■ GOAL OF THE EXERCISE ■
Please take the entries below from the first line through the line containing "Task: Refresh the ring graph" and repeat them exactly, leaving out everything after.

■ PROVIDED ENTRIES ■

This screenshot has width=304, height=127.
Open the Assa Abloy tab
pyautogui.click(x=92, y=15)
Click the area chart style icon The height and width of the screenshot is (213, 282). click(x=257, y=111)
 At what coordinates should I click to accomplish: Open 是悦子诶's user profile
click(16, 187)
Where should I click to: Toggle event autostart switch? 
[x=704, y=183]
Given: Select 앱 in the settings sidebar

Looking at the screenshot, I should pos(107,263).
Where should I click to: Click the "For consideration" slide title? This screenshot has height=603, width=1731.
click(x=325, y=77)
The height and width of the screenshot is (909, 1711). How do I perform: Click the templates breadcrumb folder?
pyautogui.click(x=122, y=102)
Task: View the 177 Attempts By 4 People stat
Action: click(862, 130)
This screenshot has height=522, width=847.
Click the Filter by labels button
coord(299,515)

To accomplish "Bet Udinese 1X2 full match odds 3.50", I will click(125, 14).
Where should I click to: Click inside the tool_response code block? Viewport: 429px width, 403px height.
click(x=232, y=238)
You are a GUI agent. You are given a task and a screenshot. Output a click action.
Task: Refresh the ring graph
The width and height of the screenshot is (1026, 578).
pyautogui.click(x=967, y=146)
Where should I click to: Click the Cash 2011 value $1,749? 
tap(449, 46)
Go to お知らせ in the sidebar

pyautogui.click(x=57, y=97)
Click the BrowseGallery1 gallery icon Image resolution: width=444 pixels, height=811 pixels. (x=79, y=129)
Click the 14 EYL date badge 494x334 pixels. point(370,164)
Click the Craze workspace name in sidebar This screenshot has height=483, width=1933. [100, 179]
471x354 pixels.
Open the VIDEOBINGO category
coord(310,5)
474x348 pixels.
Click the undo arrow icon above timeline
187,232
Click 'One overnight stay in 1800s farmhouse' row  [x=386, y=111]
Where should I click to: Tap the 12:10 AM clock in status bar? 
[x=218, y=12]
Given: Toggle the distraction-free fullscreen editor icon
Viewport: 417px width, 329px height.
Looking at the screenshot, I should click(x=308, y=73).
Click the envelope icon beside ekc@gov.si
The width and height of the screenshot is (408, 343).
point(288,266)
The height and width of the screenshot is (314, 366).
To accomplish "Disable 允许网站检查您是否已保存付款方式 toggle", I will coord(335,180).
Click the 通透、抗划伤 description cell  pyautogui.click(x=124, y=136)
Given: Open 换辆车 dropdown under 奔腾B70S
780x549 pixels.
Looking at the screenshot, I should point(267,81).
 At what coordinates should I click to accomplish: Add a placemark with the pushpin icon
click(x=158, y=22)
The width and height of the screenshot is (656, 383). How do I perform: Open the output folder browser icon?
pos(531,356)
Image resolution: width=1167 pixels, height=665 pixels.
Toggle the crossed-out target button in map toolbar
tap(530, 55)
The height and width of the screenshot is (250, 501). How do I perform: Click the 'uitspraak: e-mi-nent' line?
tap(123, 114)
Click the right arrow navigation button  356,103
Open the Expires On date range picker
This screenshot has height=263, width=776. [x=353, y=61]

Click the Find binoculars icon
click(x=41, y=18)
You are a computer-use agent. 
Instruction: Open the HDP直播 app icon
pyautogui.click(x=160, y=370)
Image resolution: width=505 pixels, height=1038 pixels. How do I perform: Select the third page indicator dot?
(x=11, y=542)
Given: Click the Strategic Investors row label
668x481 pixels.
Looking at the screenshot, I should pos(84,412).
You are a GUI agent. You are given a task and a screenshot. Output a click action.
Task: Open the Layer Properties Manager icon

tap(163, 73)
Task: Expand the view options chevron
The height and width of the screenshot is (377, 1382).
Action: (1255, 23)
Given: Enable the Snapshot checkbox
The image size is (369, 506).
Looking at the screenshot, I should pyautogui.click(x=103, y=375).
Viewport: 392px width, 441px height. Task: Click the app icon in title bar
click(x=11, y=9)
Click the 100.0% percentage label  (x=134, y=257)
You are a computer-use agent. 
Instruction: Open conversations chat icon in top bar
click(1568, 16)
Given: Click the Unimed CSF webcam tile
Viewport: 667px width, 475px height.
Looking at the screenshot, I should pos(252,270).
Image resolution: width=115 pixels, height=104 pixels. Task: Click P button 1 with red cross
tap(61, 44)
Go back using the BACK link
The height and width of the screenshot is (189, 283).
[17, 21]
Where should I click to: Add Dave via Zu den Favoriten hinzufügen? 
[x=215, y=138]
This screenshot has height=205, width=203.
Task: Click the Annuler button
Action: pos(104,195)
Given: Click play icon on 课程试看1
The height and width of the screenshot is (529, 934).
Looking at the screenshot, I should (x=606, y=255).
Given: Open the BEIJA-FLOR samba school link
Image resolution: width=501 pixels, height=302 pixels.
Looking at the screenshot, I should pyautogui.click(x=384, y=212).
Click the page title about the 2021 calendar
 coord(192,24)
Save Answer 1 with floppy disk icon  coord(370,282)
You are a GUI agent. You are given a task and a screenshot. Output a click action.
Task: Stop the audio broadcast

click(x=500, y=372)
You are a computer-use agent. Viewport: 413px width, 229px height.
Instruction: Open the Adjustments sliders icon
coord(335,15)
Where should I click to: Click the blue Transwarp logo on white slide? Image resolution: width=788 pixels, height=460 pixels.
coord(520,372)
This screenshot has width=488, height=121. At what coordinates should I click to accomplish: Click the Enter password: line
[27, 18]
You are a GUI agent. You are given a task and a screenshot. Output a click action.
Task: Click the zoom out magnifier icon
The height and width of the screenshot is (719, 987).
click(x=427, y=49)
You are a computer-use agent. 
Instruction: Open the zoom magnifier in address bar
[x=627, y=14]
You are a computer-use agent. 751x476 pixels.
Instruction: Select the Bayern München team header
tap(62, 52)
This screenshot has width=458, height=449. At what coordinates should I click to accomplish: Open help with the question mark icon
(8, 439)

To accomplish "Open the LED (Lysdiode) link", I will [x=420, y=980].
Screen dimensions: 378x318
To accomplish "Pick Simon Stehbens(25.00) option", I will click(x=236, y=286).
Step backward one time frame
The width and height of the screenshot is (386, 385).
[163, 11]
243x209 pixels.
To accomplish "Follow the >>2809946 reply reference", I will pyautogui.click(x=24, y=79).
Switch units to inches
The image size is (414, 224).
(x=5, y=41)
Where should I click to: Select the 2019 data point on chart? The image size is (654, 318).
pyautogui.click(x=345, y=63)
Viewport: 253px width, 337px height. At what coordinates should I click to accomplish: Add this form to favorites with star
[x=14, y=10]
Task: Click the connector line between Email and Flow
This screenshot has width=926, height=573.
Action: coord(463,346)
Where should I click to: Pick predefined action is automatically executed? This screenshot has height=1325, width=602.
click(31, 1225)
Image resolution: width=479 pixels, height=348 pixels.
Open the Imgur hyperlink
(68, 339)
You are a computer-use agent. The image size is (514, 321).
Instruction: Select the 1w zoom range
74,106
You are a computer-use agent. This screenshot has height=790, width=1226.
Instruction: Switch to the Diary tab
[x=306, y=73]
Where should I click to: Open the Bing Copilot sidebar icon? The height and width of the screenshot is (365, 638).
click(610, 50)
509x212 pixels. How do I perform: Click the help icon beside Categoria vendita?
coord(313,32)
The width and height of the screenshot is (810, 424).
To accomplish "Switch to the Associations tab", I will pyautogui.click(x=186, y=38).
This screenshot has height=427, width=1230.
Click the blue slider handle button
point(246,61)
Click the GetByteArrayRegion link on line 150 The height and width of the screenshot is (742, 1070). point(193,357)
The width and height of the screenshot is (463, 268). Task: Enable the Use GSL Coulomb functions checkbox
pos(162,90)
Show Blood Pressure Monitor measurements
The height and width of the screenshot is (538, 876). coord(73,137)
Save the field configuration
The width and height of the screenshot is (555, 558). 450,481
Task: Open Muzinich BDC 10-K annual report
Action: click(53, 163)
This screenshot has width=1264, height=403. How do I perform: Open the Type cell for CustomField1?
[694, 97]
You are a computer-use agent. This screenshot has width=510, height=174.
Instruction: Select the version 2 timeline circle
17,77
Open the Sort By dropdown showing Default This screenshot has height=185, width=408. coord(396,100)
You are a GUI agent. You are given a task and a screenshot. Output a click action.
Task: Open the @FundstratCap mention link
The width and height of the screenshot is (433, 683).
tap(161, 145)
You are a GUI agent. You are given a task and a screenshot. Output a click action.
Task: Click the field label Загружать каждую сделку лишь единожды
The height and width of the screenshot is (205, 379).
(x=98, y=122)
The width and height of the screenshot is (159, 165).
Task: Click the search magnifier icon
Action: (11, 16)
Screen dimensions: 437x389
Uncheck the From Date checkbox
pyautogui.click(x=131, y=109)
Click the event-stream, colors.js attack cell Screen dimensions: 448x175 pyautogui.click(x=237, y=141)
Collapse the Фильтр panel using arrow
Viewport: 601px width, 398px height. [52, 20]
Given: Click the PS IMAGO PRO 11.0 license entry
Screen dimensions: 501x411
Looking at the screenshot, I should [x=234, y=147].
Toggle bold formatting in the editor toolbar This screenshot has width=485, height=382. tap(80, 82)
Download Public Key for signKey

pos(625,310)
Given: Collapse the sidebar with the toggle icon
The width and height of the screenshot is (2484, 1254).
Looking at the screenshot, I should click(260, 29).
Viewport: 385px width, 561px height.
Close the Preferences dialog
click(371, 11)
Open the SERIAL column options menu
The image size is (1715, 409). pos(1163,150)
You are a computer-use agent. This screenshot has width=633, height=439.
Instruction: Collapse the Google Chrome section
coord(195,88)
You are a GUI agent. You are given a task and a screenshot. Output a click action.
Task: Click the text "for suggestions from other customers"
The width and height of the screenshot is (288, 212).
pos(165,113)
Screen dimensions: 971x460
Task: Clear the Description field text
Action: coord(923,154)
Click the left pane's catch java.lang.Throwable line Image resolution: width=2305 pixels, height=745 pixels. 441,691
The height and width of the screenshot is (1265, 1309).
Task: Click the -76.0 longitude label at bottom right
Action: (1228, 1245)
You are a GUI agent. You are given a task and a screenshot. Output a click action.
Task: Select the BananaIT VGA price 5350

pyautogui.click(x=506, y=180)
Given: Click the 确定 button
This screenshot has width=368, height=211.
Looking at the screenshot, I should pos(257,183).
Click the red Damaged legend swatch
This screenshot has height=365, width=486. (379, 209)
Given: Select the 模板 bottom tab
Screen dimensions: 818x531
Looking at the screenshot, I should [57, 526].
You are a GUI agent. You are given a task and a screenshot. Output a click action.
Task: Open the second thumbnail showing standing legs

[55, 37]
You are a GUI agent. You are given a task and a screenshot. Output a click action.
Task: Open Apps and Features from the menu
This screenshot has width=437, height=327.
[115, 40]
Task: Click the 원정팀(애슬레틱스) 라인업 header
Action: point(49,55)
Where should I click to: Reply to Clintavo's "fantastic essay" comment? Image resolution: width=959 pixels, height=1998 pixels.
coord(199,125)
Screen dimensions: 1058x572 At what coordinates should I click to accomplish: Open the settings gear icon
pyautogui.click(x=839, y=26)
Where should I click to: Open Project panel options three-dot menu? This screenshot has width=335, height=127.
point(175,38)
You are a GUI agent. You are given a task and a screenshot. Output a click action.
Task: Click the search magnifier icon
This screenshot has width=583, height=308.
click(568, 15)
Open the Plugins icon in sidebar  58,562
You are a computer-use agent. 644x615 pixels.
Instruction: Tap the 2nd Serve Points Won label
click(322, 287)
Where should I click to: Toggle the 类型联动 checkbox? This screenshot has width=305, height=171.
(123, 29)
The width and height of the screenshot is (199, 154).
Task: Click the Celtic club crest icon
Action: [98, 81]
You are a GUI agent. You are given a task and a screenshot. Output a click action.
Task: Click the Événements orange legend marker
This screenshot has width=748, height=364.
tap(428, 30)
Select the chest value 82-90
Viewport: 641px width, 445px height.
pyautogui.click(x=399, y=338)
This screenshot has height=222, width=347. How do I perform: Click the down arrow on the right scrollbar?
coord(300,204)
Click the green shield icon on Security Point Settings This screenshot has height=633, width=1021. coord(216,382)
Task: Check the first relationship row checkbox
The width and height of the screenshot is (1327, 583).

■ TASK SOLUTION ■
This screenshot has width=304, height=127.
Open the Assa Abloy tab
pyautogui.click(x=92, y=15)
Click the area chart style icon The height and width of the screenshot is (213, 282). click(x=257, y=111)
 At what coordinates should I click to accomplish: Open 是悦子诶's user profile
click(16, 187)
Where should I click to: Toggle event autostart switch? 
[x=704, y=183]
Given: Select 앱 in the settings sidebar

Looking at the screenshot, I should pos(107,263).
Where should I click to: Click the "For consideration" slide title? This screenshot has height=603, width=1731.
click(x=325, y=77)
The height and width of the screenshot is (909, 1711). How do I perform: Click the templates breadcrumb folder?
pyautogui.click(x=122, y=102)
Task: View the 177 Attempts By 4 People stat
Action: click(862, 130)
This screenshot has height=522, width=847.
Click the Filter by labels button
coord(299,515)

To accomplish "Bet Udinese 1X2 full match odds 3.50", I will click(125, 14).
Where should I click to: Click inside the tool_response code block? Viewport: 429px width, 403px height.
click(x=232, y=238)
You are a GUI agent. You are given a task and a screenshot. Output a click action.
Task: Refresh the ring graph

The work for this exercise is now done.